(EXERCISE AIM)
For every entry that follows, return an identical copy.

Stored data
-- Opening Marker --

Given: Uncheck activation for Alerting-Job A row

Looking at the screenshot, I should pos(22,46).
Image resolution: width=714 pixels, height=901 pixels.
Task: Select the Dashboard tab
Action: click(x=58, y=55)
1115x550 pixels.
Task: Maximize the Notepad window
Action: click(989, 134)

-- Closing Marker --

(WRITTEN RESPONSE)
Given: Uncheck activation for Alerting-Job A row

Looking at the screenshot, I should pos(22,46).
Image resolution: width=714 pixels, height=901 pixels.
Task: Select the Dashboard tab
Action: click(x=58, y=55)
1115x550 pixels.
Task: Maximize the Notepad window
Action: click(989, 134)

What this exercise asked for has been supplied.